Saultite blows the dust off the old barn building technique to create something new (3 photos)
After hundreds of hours of elbow grease, Nick Armstrong’s wooden sauna is in the running for first place in the international DIY competition
In Sault Ste. Marie Man took a traditional building technique used to build barns back then and built something entirely new with it.
Nick Armstrong says he’s spent hundreds of hours over the past year building himself an entirely hand-built backyard sauna using cordwood masonry, an ancient construction method that uses cut logs known as cordwood and held together with a mixture of cement and mortar.

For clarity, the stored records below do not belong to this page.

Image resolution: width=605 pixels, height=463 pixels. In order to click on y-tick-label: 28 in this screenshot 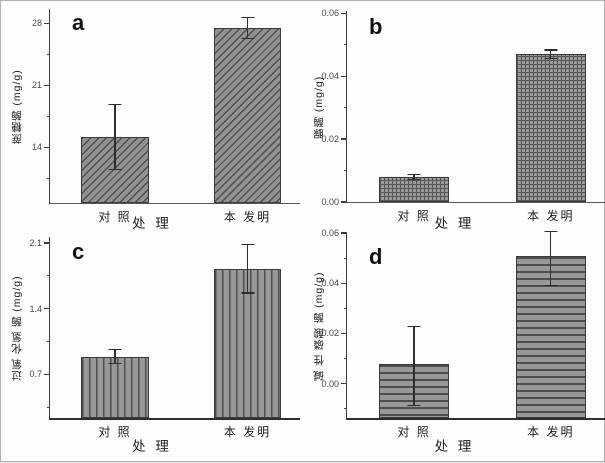, I will do `click(36, 24)`.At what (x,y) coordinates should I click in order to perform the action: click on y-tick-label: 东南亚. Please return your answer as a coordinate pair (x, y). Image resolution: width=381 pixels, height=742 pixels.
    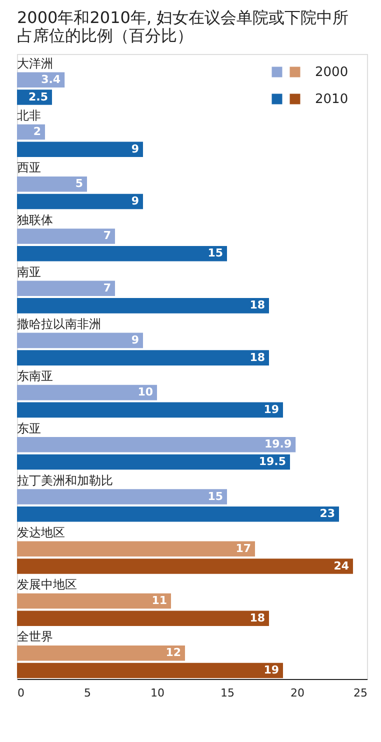
    Looking at the image, I should click on (35, 376).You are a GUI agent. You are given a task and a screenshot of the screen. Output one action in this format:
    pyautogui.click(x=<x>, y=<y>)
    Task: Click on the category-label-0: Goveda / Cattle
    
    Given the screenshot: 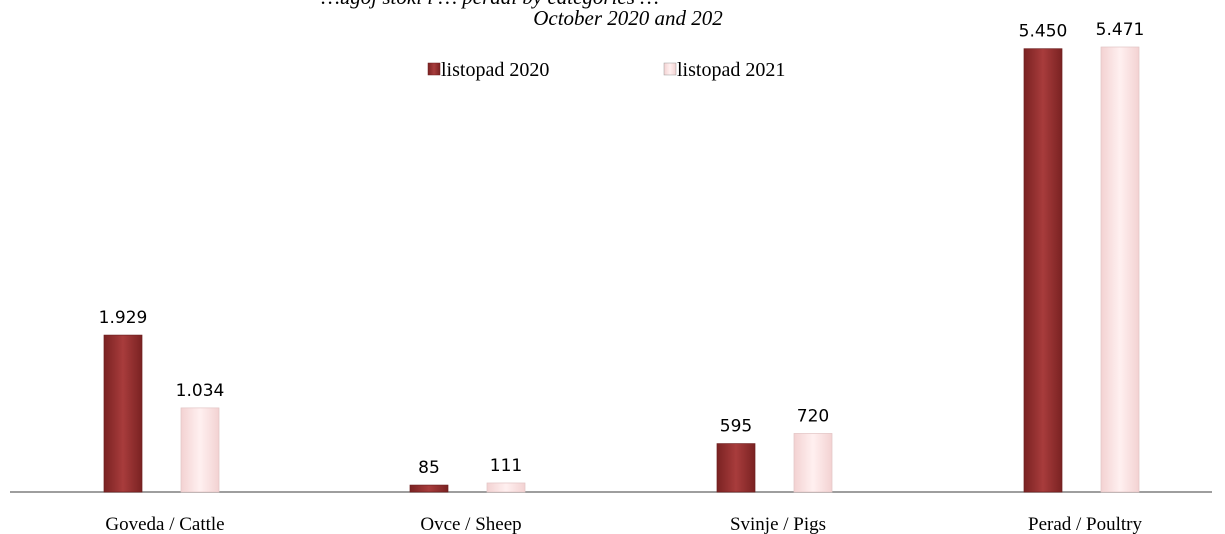 What is the action you would take?
    pyautogui.click(x=164, y=524)
    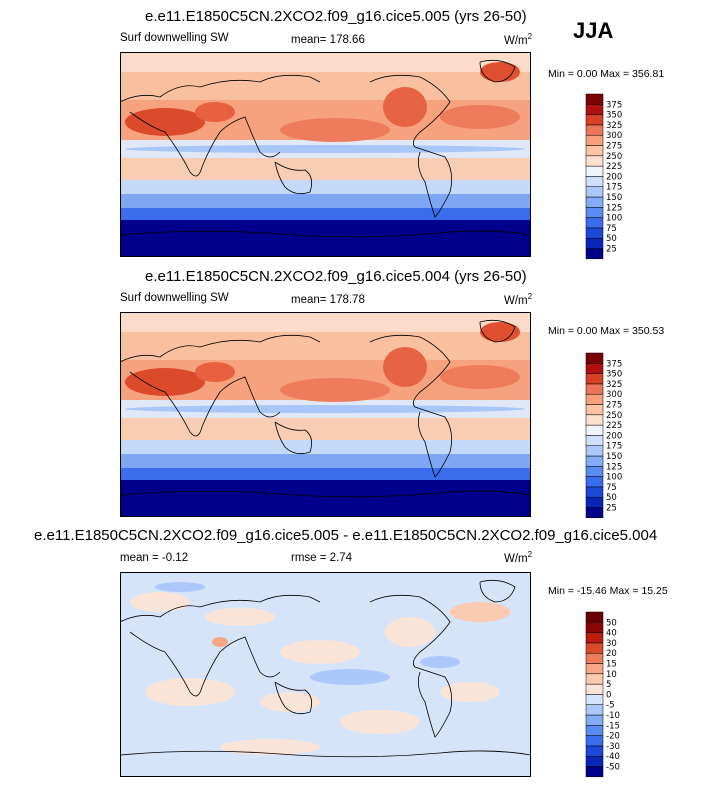 The width and height of the screenshot is (717, 788). I want to click on colorbar-tick-label: 15, so click(612, 665). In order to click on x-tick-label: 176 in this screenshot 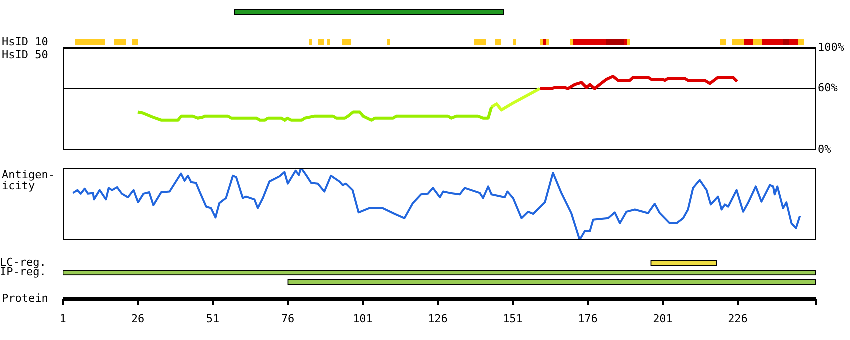, I will do `click(588, 319)`.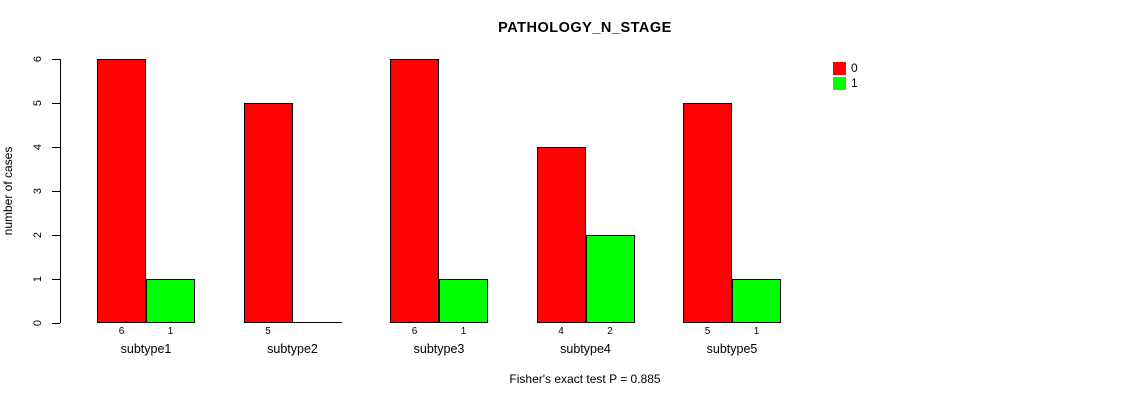  Describe the element at coordinates (38, 147) in the screenshot. I see `y-tick-label: 4` at that location.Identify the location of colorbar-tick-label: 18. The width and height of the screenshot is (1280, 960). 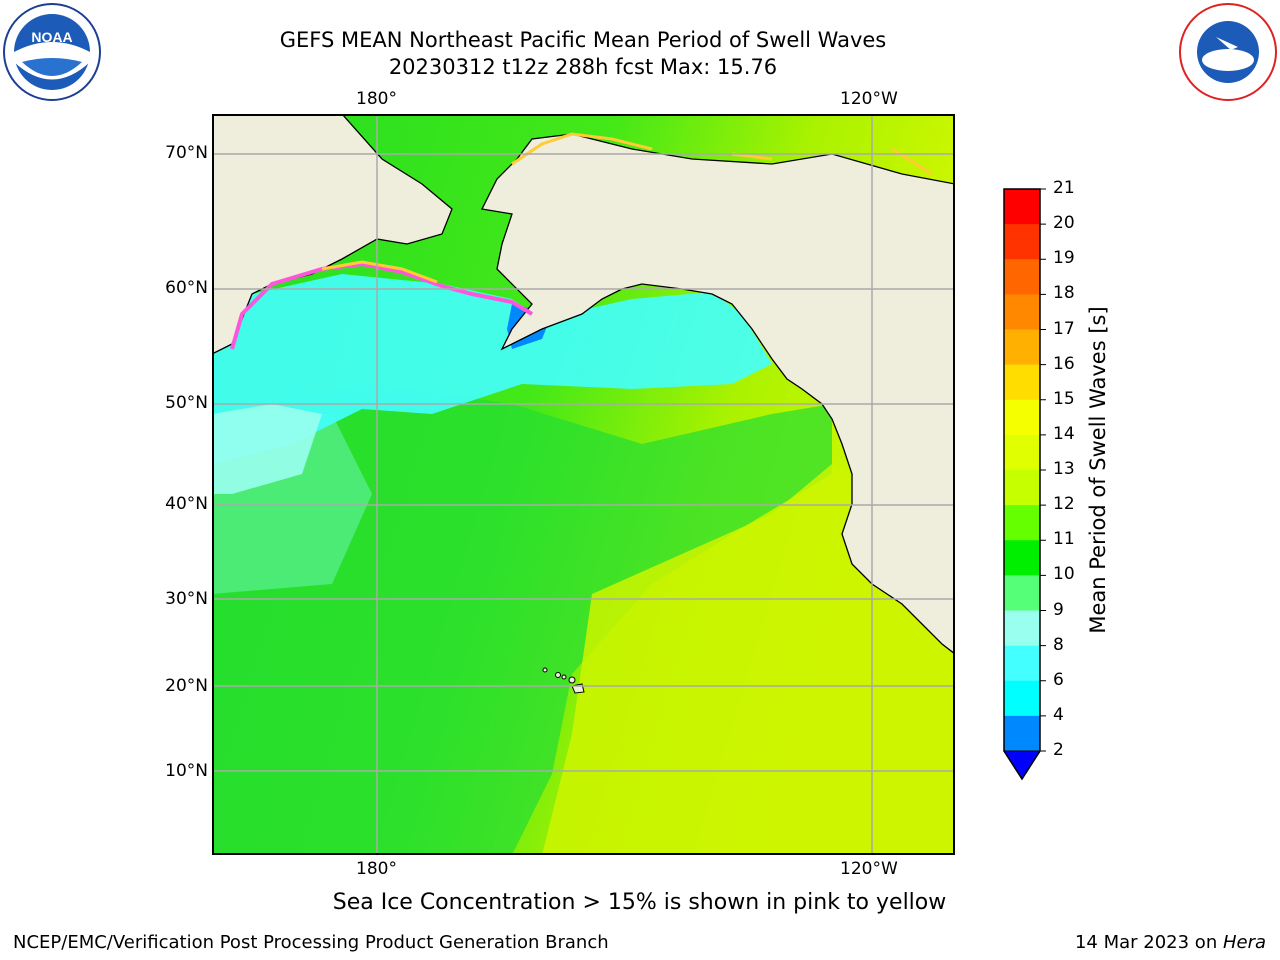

“From what I understand it was used where there wasn’t necessarily rock available, so they used sand and old lime mortar to build the walls against a rock foundation. traditional,” he said.
The idea for the ropewood sauna came to Armstrong after reading a 2020 SooToday article about a family fundraising campaign to restore a historic firewood barn in Sault Ste. Married.
“It got me interested in this type of construction technique and since then I started researching the style of construction. I was inspired,” he said.
Armstrong began planning its construction and sourcing materials around this time last year. He procured sand, hydrated lime and Portland cement from local suppliers in the Sault and transported cedars from St. Joseph’s Island.
He also needed to get his hands on some sawdust to supplement his old-fashioned mortar recipe.
“You need a very specific type of sawdust consistency and it has to be a softwood sawdust, so I bought some sawdust from some local Mennonites in the Desbarats area “, said Armstrong.
He would eventually go to beer and liquor stores in order to get the colored glass for the walls, which involved cutting the bottles in half and fusing them together.
“I didn’t buy what I wanted to consume, I bought based on the color of the bottle,” Armstrong said. “You’ll see a lot of blue bottles, and it’s actually a French beer – I would never have tried this beer if it was in a blue bottle, I wouldn’t have chosen it otherwise,” he said. .
The roof will also have its own unique qualities when completed.
“The roof itself will actually be a dirt roof, so it will be a living roof with grass and flowers and anything not planted on it,” Armstrong said.
To put it into perspective, says Armstrong, the full cost of his cordwood sauna wouldn’t cost as much as a comparable sauna kit. But the work was intensive, with Armstrong spending many nights under a tarp in his garden with a headlamp strapped to him.
“I have 500 to 600 hours putting the walls up,” Armstrong said. “It doesn’t include all the other work that went into preparing all the materials – cutting, peeling the wood, drying the wood, stacking the wood, moving the wood, finding all the other materials.
“Labour is the biggest cost of the project.
Armstrong’s ropewood sauna was entered into the DIY Hero, an international competition with a grand prize of $25,000 and the chance to be featured in a two-page infomercial in Create a Magazine.
“I would like to spread the word there. It was very fun. It’s been a long, challenging, and rewarding project, and I think it’s cool to show people what’s possible if you just put elbow grease and time into something,” Armstrong said. “I think that would be pretty cool for someone from Sault Ste. Marie to be recognized in one of these world competitions.
Votes for Armstrong’s Ropewood Sauna can be placed on the DIY Hero website.